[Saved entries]

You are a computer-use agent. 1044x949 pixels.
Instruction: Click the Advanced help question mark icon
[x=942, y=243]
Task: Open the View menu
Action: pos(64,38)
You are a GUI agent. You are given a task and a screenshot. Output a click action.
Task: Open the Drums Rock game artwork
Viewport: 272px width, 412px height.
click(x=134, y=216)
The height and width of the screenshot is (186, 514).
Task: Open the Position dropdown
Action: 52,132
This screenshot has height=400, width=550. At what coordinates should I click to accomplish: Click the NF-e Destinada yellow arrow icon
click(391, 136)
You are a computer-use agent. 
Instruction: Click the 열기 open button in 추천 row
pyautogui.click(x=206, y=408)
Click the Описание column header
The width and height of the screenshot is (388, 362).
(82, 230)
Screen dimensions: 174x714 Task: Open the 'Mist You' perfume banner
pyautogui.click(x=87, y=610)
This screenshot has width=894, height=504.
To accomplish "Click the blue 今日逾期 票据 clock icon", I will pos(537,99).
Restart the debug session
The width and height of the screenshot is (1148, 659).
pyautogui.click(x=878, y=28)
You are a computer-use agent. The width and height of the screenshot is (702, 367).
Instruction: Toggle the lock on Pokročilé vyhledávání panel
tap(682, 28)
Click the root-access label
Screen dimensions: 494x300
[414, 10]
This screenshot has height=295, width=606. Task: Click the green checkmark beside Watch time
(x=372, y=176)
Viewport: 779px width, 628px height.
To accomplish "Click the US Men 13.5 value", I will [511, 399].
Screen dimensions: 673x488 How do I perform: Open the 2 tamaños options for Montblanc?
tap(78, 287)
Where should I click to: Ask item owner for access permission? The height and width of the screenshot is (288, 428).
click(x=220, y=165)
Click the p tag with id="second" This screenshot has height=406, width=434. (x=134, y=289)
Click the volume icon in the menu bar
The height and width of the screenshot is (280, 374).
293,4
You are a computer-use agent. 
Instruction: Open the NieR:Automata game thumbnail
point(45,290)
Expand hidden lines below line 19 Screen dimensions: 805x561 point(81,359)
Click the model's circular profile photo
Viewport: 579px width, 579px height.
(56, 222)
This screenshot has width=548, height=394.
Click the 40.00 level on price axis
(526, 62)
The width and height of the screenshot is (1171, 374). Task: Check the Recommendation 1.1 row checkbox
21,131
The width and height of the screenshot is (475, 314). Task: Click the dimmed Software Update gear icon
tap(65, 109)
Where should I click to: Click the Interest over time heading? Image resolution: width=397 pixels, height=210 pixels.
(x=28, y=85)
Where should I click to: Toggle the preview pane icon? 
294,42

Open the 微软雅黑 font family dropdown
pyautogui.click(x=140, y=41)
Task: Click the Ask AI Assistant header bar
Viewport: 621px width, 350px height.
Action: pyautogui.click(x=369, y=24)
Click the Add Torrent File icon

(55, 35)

Directions for this task ::
Wherever the string "agent" appears in the data above, copy the line it sits in.

Result of the exercise ::
You are a computer-use agent. 1044x949 pixels.
You are a GUI agent. You are given a task and a screenshot. Output a click action.
You are a computer-use agent. 
You are a computer-use agent. The width and height of the screenshot is (702, 367).
You are a computer-use agent. 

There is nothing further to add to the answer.